I’m going away from research now to give you my humble opinion, based on years of experience and research and my understanding of Traditional Chinese Medicine. I think that organic, unprocessed soy products are safe for most people. For those with thyroid issues, I have seen people successfully bring soy back into their diets with sea vegetables or by simply taking a kelp supplement to ensure that they have adequate iodine levels in their bodies. In my view, organic traditional soy foods are invaluable to us in so many ways as sources of protein and other valuable nutrients.
I also believe that people over-eat soy and not only because it’s versatile and takes on any flavors a cook might desire. Soy foods are easy to cook, quick to cook and so I believe that people rely on them to create quick meals because they have so little time to spend in the kitchen.
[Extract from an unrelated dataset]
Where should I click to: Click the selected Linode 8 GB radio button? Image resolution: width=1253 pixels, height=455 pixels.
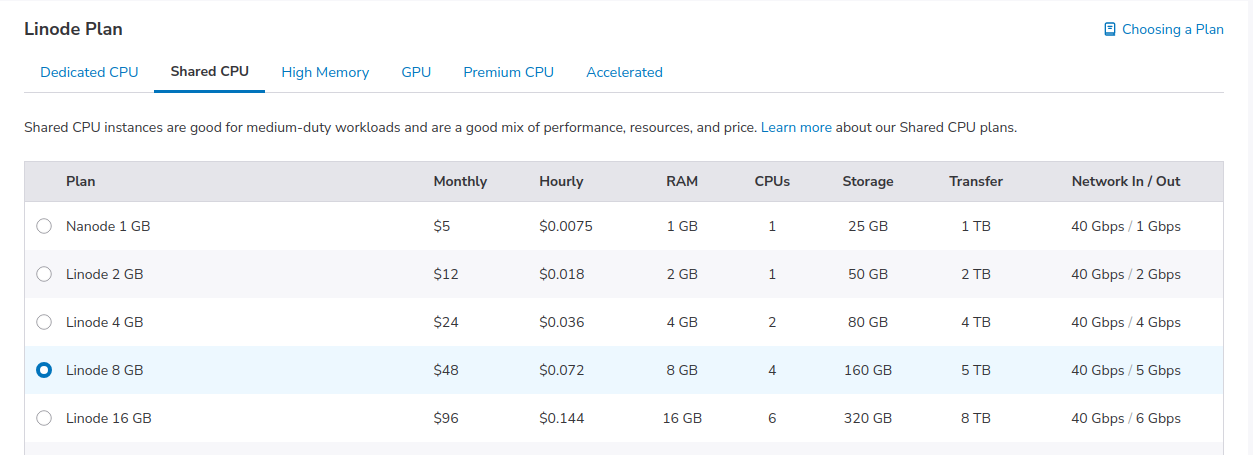click(44, 370)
I would advise that we use soy products a little more judiciously; a couple of servings a week of tofu, tempeh or edamame and that we rely on other sources of plant proteins to fill in the gaps. Beans cook relatively quickly and if your time is seriously short, you can always use canned, organic beans instead.
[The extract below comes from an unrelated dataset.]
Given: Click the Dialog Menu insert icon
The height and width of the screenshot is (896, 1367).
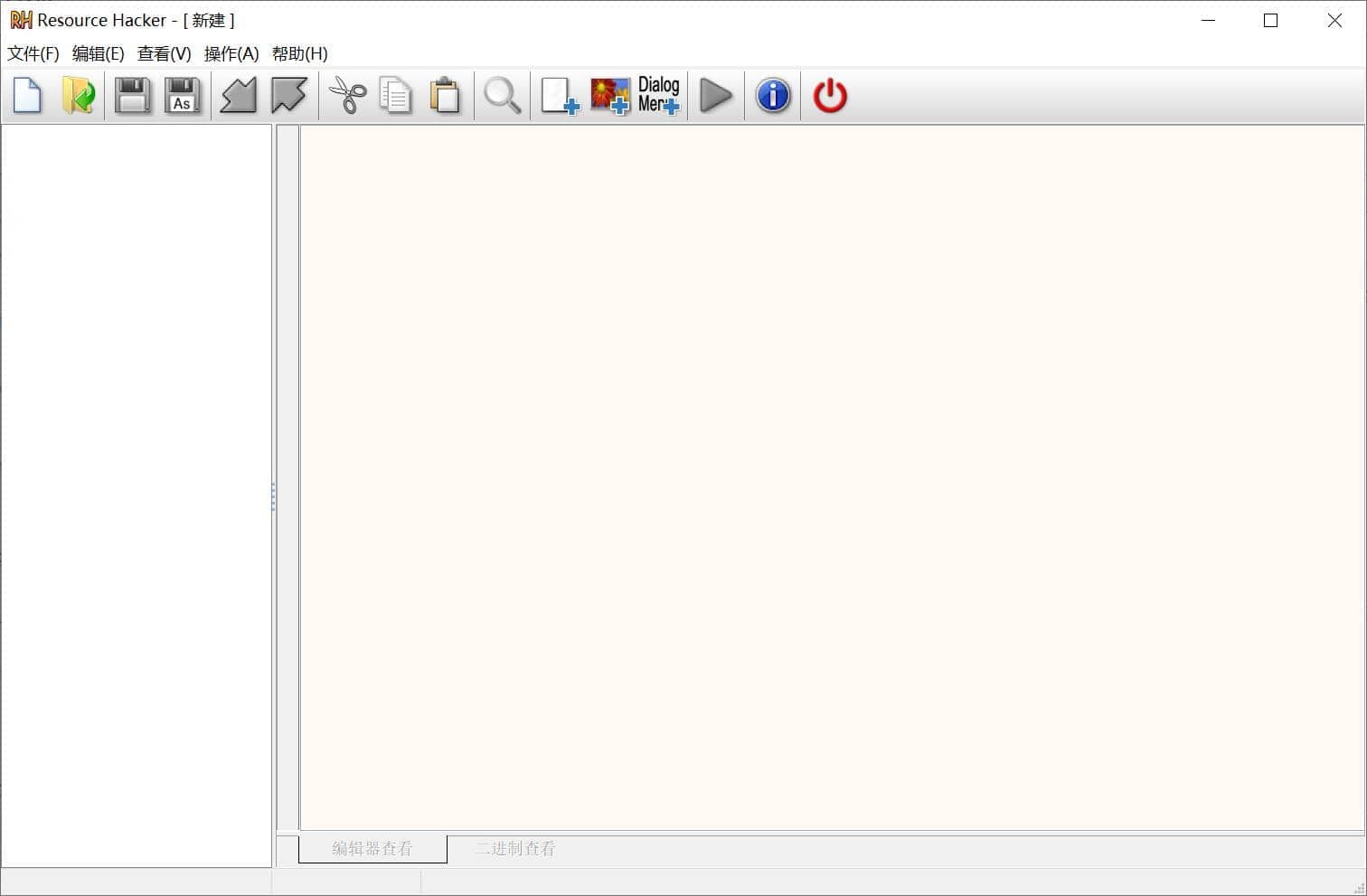Looking at the screenshot, I should click(x=658, y=96).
In the end, traditional soy products will remain valuable foods for us as long as we keep things in perspective and use them wisely in our cooking.
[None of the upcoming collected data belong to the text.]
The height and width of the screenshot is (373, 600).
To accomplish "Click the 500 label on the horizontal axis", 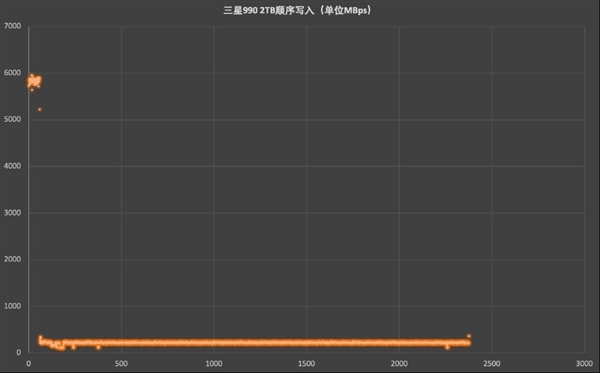I will (x=121, y=363).
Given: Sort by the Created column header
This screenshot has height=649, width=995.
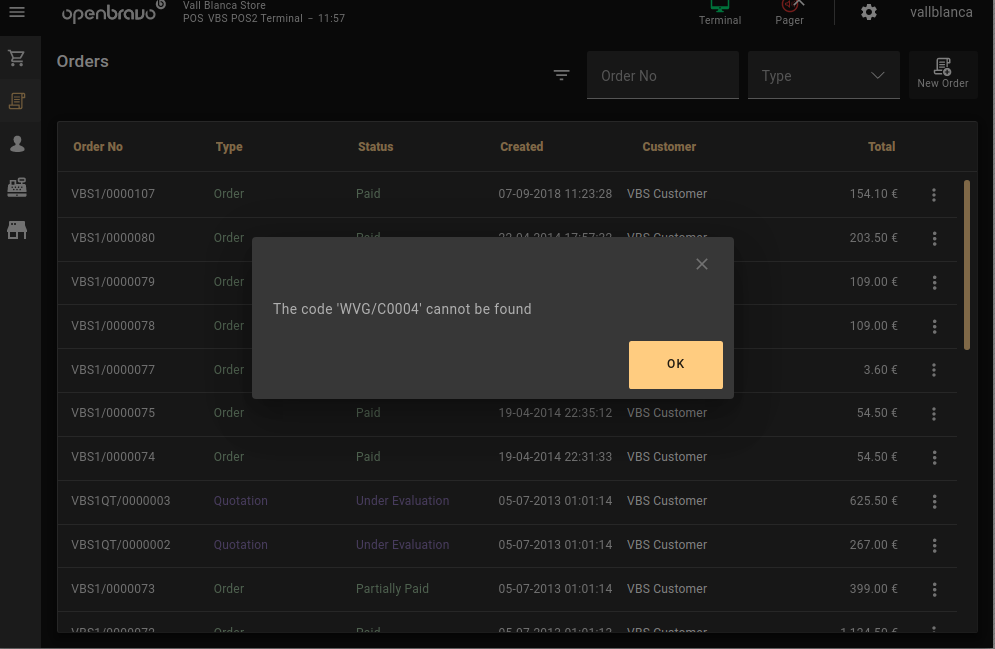Looking at the screenshot, I should pos(521,147).
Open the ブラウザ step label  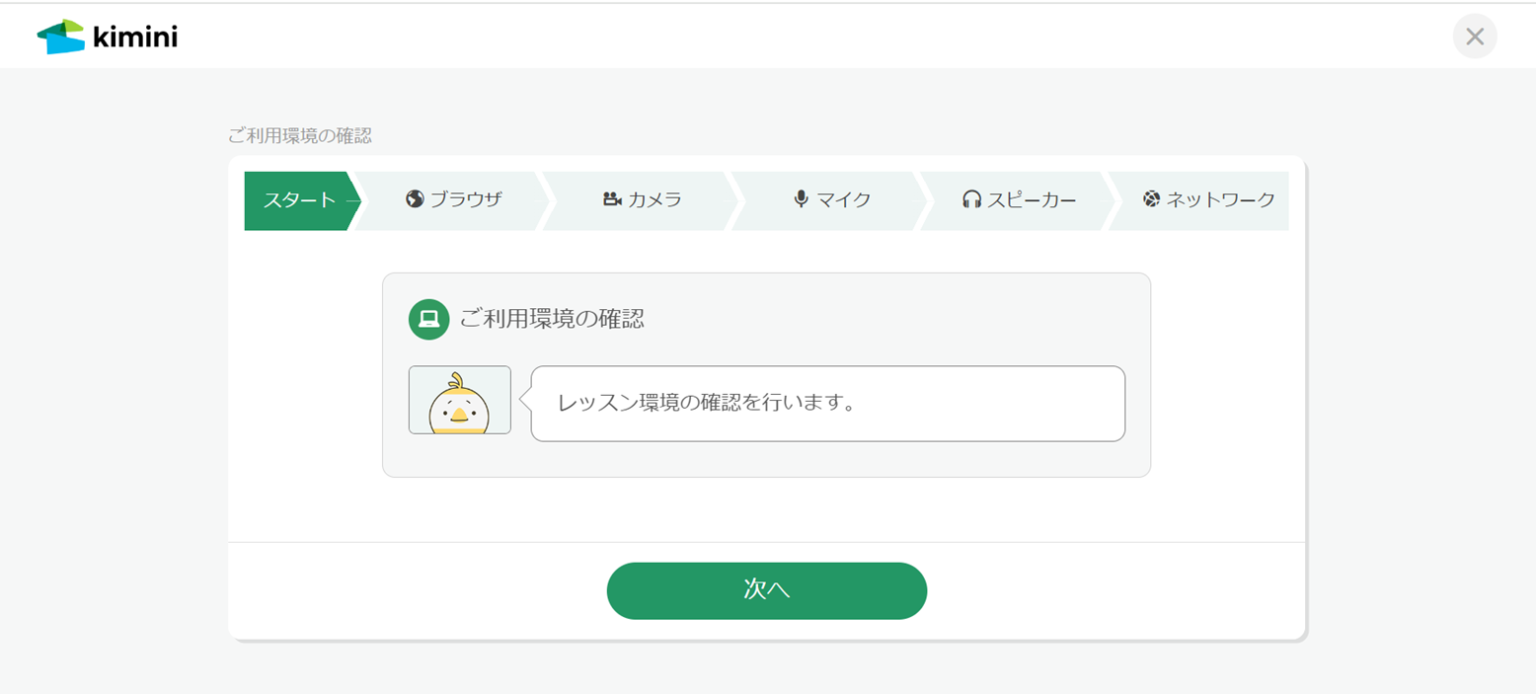coord(466,200)
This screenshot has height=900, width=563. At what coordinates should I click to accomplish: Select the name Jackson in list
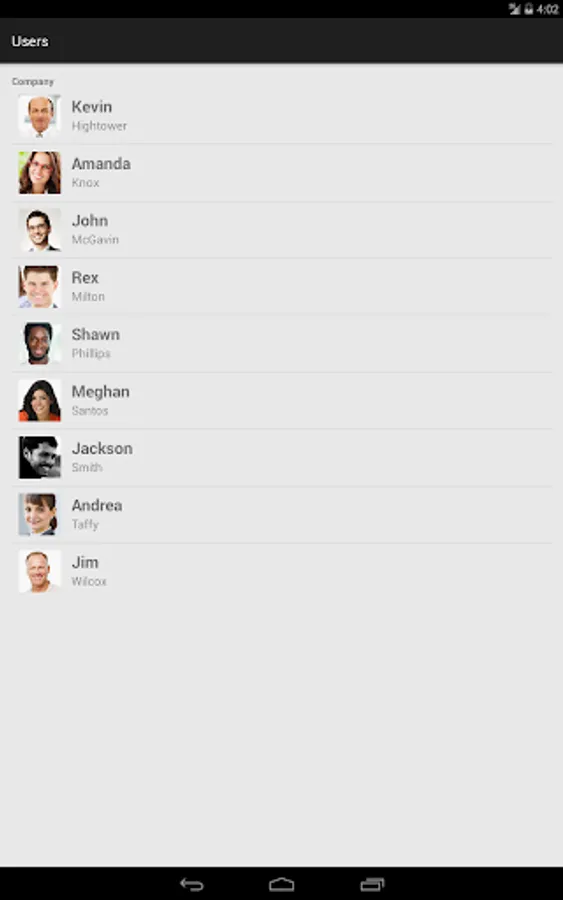(x=102, y=448)
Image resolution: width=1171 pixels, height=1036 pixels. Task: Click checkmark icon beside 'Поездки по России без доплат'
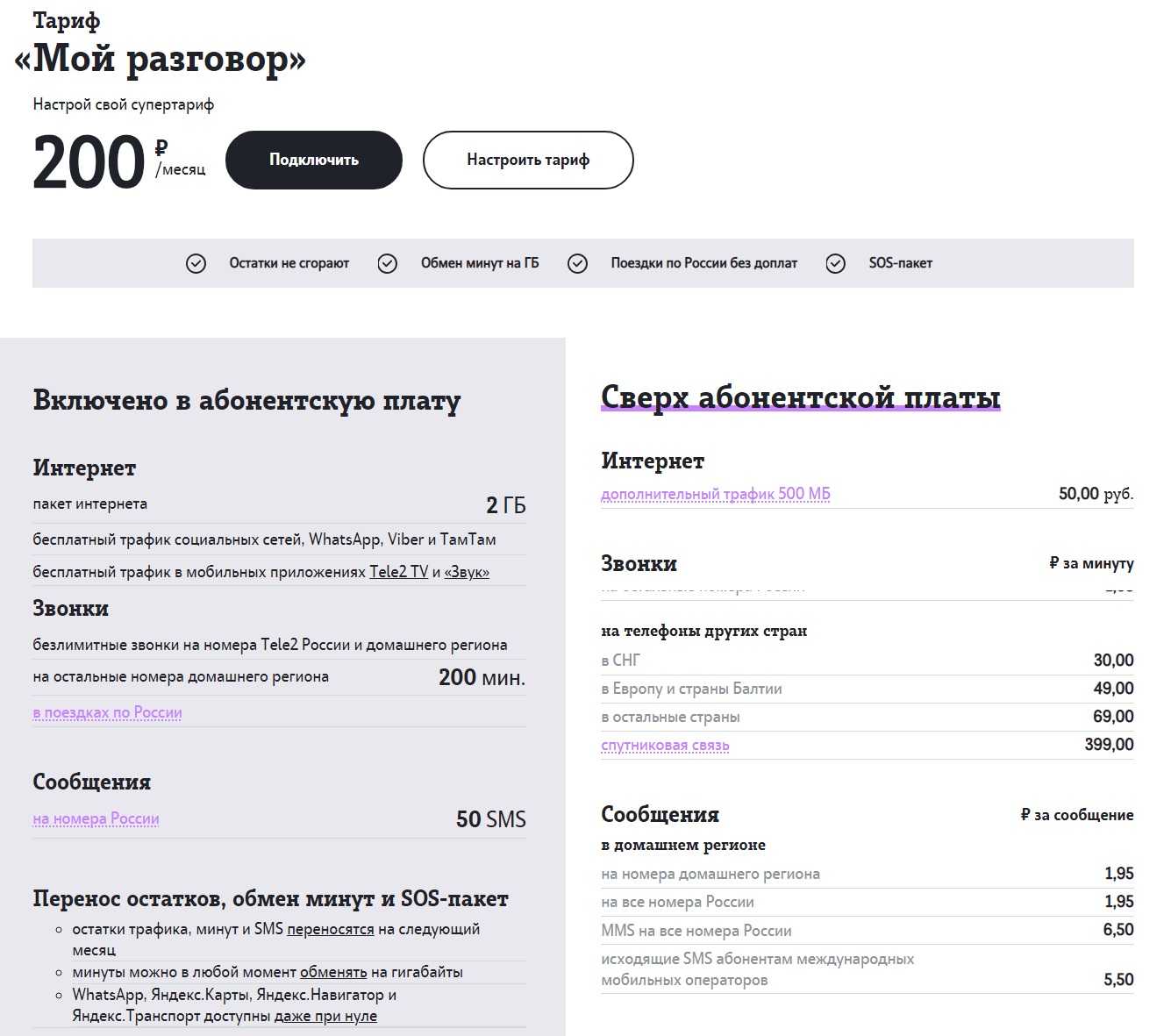tap(577, 263)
Soy foods are a traditional staple of Asian diets but because of their purported health benefits they have become popular in recent years among non-Asians, especially postmenopausal women. There are many bioactive soybean components that may contribute to the hypothesized health benefits of soy but most attention has focused on the isoflavones, which have both hormonal and nonhormonal properties. However, despite the possible benefits concerns have been expressed that soy may be contraindicated for some subsets of the population. One concern is that soy may adversely affect thyroid function and interfere with the absorption of synthetic thyroid hormone. Thus, the purpose of this review is to evaluate the relevant literature and provide the clinician guidance for advising their patients about the effects of soy on thyroid function. In total, 14 trials (thyroid function was not the primary health outcome in any trial) were identified in which the effects of soy foods or isoflavones on at least one measure of thyroid function was assessed in presumably healthy subjects; eight involved women only, four involved men, and two both men and women. With only one exception, either no effects or only very modest changes were noted in these trials. Thus, collectively the findings provide little evidence that in euthyroid, iodine-replete individuals, soy foods, or isoflavones adversely affect thyroid function. In contrast, some evidence suggests that soy foods, by inhibiting absorption, may increase the dose of thyroid hormone required by hypothyroid patients. However, hypothyroid adults need not avoid soy foods. In addition, there remains a theoretical concern based on in vitro and animal data that in individuals with compromised thyroid function and/or whose iodine intake is marginal soy foods may increase risk of developing clinical hypothyroidism. Therefore, it is important for soy food consumers to make sure their intake of iodine is adequate.